BEGIN INPUT RECORDS

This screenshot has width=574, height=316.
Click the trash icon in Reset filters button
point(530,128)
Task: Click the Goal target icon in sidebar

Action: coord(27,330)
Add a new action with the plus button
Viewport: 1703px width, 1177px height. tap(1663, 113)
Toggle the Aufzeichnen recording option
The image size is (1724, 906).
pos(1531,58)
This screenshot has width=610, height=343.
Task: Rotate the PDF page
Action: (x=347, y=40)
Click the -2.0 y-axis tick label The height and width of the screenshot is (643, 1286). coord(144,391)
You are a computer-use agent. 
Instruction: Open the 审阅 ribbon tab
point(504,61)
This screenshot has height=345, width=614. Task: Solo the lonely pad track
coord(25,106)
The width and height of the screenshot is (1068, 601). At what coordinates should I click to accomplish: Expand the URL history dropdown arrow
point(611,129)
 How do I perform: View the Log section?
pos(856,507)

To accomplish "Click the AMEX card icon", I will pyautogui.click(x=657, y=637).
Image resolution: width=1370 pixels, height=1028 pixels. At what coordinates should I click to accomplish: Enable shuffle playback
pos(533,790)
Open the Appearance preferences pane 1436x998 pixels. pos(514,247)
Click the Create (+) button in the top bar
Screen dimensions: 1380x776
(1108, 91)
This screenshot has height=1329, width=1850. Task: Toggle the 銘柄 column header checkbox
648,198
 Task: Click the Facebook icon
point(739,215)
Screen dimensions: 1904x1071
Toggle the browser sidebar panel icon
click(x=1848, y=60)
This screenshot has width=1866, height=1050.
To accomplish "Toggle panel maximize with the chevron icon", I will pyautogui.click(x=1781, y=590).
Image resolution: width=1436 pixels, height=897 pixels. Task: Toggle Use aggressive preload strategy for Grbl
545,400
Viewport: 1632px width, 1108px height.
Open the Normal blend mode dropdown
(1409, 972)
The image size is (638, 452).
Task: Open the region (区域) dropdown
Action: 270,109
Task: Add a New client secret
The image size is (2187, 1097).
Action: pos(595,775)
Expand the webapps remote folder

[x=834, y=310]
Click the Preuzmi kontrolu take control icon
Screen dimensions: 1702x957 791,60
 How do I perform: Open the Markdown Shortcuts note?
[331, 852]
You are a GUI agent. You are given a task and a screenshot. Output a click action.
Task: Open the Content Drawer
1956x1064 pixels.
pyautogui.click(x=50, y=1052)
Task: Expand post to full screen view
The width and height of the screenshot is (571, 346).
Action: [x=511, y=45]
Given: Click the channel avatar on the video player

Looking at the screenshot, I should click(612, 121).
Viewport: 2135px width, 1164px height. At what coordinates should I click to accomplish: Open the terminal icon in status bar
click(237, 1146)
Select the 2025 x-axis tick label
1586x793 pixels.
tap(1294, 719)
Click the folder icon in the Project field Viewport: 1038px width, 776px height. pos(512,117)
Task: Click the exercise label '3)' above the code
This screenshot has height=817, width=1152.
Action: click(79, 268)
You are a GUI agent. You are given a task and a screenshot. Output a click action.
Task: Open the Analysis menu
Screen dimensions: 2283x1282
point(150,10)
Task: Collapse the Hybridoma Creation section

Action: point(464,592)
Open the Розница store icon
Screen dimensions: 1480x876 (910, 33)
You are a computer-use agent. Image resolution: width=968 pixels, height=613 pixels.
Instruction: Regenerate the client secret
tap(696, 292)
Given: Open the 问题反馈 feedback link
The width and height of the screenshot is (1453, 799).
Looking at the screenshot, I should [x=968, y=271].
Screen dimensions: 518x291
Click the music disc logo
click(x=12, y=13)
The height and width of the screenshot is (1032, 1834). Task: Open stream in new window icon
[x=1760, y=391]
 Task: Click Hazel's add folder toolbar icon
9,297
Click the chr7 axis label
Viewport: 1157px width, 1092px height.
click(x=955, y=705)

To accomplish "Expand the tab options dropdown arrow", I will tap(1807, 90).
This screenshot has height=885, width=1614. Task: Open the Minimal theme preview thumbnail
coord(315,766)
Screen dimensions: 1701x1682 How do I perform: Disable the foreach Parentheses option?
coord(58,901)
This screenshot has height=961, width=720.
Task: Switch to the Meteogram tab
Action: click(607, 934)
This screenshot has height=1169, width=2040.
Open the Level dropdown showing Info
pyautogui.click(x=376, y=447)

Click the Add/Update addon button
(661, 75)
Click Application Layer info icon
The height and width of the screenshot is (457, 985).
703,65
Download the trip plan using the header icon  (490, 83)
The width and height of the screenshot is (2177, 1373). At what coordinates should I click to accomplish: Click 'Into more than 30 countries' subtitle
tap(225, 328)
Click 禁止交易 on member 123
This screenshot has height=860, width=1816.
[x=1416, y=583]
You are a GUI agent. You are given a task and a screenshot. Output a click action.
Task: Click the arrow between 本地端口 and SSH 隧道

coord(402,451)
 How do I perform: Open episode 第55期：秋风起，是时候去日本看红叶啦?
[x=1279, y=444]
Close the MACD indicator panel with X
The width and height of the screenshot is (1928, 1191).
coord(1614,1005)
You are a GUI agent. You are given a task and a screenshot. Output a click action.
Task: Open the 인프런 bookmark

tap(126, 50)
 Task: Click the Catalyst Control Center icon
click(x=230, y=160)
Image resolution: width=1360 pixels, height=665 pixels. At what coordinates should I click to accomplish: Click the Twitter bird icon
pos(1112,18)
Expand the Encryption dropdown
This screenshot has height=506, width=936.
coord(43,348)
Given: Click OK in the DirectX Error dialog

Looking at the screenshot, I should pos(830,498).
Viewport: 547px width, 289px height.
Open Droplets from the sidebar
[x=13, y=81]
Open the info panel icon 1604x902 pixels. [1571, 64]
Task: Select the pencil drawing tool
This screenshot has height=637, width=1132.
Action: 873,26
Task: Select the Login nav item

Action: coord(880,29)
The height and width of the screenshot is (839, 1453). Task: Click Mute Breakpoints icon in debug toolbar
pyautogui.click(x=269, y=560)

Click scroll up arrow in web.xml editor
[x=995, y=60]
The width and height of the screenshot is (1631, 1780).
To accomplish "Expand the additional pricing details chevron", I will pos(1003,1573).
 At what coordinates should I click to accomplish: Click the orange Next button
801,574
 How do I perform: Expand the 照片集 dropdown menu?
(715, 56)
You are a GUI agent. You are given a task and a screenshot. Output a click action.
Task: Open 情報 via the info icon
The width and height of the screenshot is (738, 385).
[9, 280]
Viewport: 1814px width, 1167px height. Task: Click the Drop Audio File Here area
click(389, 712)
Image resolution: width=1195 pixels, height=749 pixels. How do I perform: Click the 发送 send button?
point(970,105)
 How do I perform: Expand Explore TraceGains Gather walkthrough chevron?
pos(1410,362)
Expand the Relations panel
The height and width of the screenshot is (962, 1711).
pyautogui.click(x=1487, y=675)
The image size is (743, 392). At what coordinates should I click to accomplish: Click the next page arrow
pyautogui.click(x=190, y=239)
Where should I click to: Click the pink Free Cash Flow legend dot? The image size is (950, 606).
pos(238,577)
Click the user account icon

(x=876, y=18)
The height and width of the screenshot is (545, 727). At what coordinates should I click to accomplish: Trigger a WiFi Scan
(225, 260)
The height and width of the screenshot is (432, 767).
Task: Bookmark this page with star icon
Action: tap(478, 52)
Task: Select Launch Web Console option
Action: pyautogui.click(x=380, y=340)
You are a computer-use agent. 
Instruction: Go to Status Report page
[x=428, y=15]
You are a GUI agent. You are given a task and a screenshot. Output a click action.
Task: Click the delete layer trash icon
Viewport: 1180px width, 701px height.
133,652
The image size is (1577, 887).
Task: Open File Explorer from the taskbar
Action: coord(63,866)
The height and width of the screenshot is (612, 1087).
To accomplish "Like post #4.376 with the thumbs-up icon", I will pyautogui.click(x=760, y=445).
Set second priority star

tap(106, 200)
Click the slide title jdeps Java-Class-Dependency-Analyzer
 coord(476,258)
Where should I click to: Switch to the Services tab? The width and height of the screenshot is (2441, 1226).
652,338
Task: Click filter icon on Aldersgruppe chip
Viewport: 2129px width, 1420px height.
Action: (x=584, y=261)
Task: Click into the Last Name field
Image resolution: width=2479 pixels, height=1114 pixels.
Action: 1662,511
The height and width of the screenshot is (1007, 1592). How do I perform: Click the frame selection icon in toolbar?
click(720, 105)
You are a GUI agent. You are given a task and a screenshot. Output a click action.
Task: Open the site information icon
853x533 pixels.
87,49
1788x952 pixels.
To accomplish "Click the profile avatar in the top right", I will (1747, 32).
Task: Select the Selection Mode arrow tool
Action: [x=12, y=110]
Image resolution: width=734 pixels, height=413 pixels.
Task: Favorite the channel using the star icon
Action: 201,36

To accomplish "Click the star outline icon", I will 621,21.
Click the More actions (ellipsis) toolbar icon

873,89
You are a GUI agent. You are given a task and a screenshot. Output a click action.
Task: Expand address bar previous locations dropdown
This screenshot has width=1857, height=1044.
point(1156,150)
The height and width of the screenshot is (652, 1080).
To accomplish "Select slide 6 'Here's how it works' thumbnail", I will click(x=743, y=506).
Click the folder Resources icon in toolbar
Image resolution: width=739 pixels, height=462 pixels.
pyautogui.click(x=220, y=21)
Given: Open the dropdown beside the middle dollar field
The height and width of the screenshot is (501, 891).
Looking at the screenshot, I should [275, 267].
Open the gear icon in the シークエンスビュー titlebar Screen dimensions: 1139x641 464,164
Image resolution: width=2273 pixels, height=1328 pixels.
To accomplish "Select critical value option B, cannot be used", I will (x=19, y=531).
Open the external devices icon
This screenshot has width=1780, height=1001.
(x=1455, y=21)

END INPUT RECORDS

WORK ITEM:
Whenever a line includes the word "field", pull it out of the entries.

YOUR SOLUTION:
Click the folder icon in the Project field Viewport: 1038px width, 776px height. pos(512,117)
Task: Click into the Last Name field
Given: Open the dropdown beside the middle dollar field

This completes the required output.